Angola riots: 22 dead and cities in chaos

The strike launched on Monday, July 28, by taxi drivers against rising fuel prices degenerated into clashes between protesters and police. Three days of riots ensued, with deaths and looting, notes “O País.” The Office of the United Nations High Commissioner for Human Rights is calling for an investigation into the police crackdown.
The Luanda-based daily O País features a mosaic of photographs on the front page of its August 1st edition: looted shops, smashed windows, and vehicles engulfed in flames. Also featured is a series of portraits, presumably of victims of the unrest that has rocked Angola in recent days. “Riots and vandalism. This is the result of the strike…”, the newspaper headlines.
On Monday, July 28, Tuesday, July 29, and Wednesday, July 30, the country experienced an unprecedented wave of violence. A strike launched by taxi drivers protesting the reduction in government fuel subsidies snowballed into widespread demonstrations. These protests were not confined to the capital, Luanda, but spread throughout the interior of the country. According to official figures, at least 22 people died, including a police officer. Interior Minister Manuel Homem also reported approximately 200 injured and more than 1,200 arrests.

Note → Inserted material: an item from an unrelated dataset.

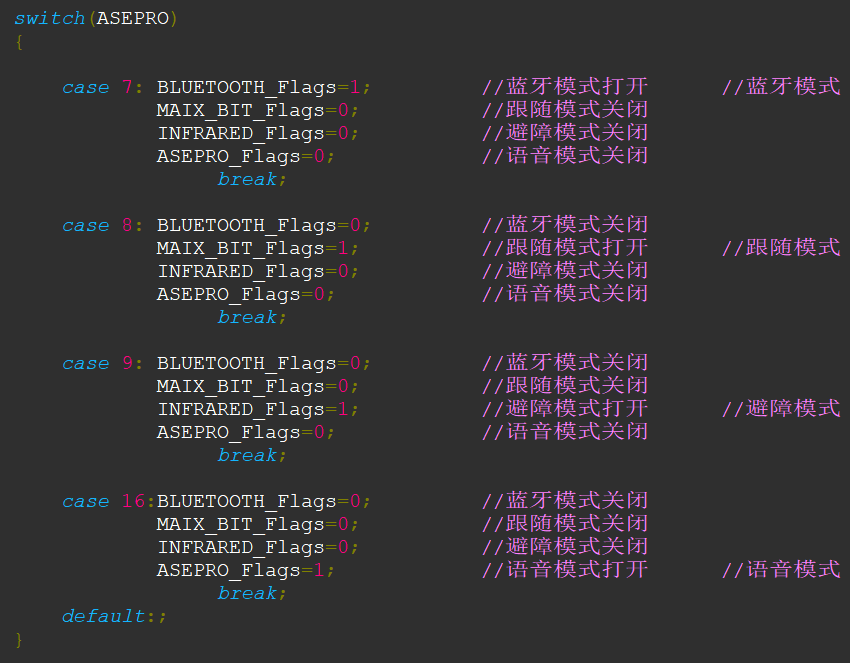Click the ASEPRO_Flags=1 assignment
Image resolution: width=850 pixels, height=663 pixels.
point(245,571)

“Caop B [on the outskirts of Luanda] is one of the neighborhoods where people died after police intervention during the three-day taxi strike: among them, a mother of six children and her 14-year-old son, whom she was trying to protect from gunfire. According to witnesses, bullets were fired at close range and hit people unrelated to the vandalism that was taking place in the neighborhood, and some denounce excessive use of force,” writes O País .

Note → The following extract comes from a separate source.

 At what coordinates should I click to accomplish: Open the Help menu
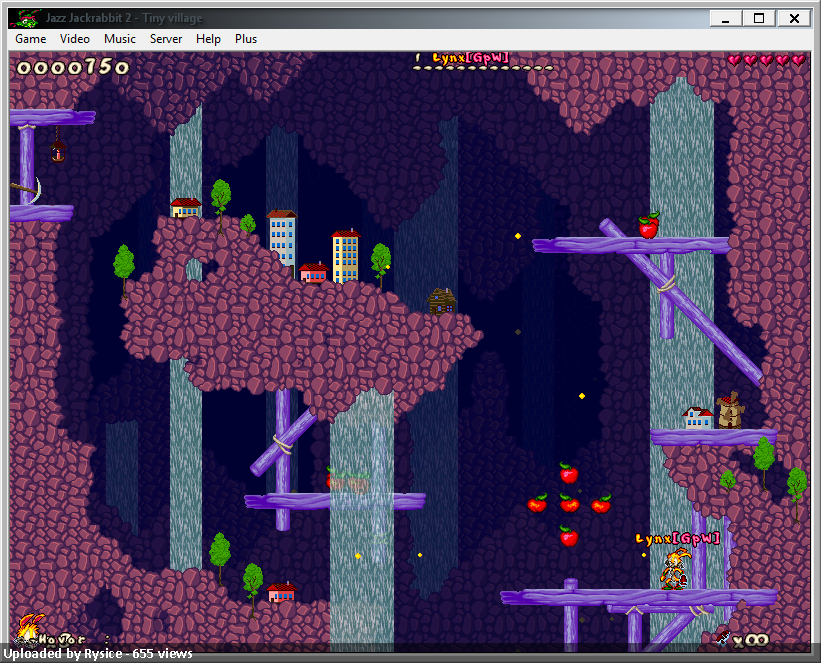pyautogui.click(x=208, y=39)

A semblance of a return to normal was observed on Thursday, July 31. On the same day, the Office of the United Nations High Commissioner for Human Rights called for an investigation. The police are suspected of using excessive force, possibly through live ammunition and tear gas.
In another article , the newspaper adds: “This wave of violence […] tarnishes Angola’s international image, say representatives of civil society. According to them, the ‘police repression’, the number of deaths and the cities in chaos in several provinces testify to an Angolan state incapable of ensuring security, maintaining dialogue with its population and respecting human rights.”